**EXERCISE GOAL**
Retype each record shown below, leaving every character as it is.

**ENTRIES PROVIDED**

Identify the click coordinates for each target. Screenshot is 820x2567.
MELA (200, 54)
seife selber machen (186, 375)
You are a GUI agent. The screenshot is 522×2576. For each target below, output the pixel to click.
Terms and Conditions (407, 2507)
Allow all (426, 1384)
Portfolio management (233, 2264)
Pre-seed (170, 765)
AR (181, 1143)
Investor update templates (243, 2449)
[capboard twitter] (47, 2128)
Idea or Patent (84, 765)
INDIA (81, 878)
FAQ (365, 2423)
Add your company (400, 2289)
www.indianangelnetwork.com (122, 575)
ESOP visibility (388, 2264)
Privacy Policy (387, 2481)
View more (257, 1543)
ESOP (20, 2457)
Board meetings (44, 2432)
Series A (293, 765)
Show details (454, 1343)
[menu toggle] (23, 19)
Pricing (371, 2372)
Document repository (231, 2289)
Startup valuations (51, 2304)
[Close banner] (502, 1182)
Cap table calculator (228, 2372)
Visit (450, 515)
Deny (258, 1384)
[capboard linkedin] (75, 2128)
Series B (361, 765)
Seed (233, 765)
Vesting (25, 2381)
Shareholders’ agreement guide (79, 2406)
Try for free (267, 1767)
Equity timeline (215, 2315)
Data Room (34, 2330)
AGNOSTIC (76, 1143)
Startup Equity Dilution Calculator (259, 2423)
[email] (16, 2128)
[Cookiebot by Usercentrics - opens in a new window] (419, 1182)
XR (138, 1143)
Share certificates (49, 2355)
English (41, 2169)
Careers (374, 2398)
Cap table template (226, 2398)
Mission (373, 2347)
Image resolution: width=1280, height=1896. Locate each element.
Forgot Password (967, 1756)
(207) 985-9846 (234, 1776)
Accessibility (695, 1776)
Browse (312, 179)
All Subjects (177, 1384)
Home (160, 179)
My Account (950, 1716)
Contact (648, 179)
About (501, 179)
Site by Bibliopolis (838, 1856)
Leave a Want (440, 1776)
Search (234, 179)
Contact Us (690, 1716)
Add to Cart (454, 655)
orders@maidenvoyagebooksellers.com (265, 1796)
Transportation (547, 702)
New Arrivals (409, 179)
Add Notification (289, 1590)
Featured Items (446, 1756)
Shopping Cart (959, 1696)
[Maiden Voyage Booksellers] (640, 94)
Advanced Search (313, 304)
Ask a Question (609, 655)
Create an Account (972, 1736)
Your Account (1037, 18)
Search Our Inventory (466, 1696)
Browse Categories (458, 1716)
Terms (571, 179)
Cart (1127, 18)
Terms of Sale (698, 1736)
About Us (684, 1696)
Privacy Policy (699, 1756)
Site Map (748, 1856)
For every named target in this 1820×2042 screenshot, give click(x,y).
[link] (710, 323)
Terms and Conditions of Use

**EXERCISE RESULT**
Identify the click coordinates for each target. Screenshot is 820x2567.
MELA (200, 54)
seife selber machen (186, 375)
You are a GUI agent. The screenshot is 522×2576. For each target below, output the pixel to click.
Terms and Conditions (407, 2507)
Allow all (426, 1384)
Portfolio management (233, 2264)
Pre-seed (170, 765)
AR (181, 1143)
Investor update templates (243, 2449)
[capboard twitter] (47, 2128)
Idea or Patent (84, 765)
INDIA (81, 878)
FAQ (365, 2423)
Add your company (400, 2289)
www.indianangelnetwork.com (122, 575)
ESOP visibility (388, 2264)
Privacy Policy (387, 2481)
View more (257, 1543)
ESOP (20, 2457)
Board meetings (44, 2432)
Series A (293, 765)
Show details (454, 1343)
[menu toggle] (23, 19)
Pricing (371, 2372)
Document repository (231, 2289)
Startup valuations (51, 2304)
[Close banner] (502, 1182)
Cap table calculator (228, 2372)
Visit (450, 515)
Deny (258, 1384)
[capboard linkedin] (75, 2128)
Series B (361, 765)
Seed (233, 765)
Vesting (25, 2381)
Shareholders’ agreement guide (79, 2406)
Try for free (267, 1767)
Equity timeline (215, 2315)
Data Room (34, 2330)
AGNOSTIC (76, 1143)
Startup Equity Dilution Calculator (259, 2423)
[email] (16, 2128)
[Cookiebot by Usercentrics - opens in a new window] (419, 1182)
XR (138, 1143)
Share certificates (49, 2355)
English (41, 2169)
Careers (374, 2398)
Cap table template (226, 2398)
Mission (373, 2347)
Image resolution: width=1280, height=1896. Locate each element.
Forgot Password (967, 1756)
(207) 985-9846 (234, 1776)
Accessibility (695, 1776)
Browse (312, 179)
All Subjects (177, 1384)
Home (160, 179)
My Account (950, 1716)
Contact (648, 179)
About (501, 179)
Site by Bibliopolis (838, 1856)
Leave a Want (440, 1776)
Search (234, 179)
Contact Us (690, 1716)
Add to Cart (454, 655)
orders@maidenvoyagebooksellers.com (265, 1796)
Transportation (547, 702)
New Arrivals (409, 179)
Add Notification (289, 1590)
Featured Items (446, 1756)
Shopping Cart (959, 1696)
[Maiden Voyage Booksellers] (640, 94)
Advanced Search (313, 304)
Ask a Question (609, 655)
Create an Account (972, 1736)
Your Account (1037, 18)
Search Our Inventory (466, 1696)
Browse Categories (458, 1716)
Terms (571, 179)
Cart (1127, 18)
Terms of Sale (698, 1736)
About Us (684, 1696)
Privacy Policy (699, 1756)
Site Map (748, 1856)
For every named target in this 1820×2042 screenshot, give click(x,y).
[link] (710, 323)
Terms and Conditions of Use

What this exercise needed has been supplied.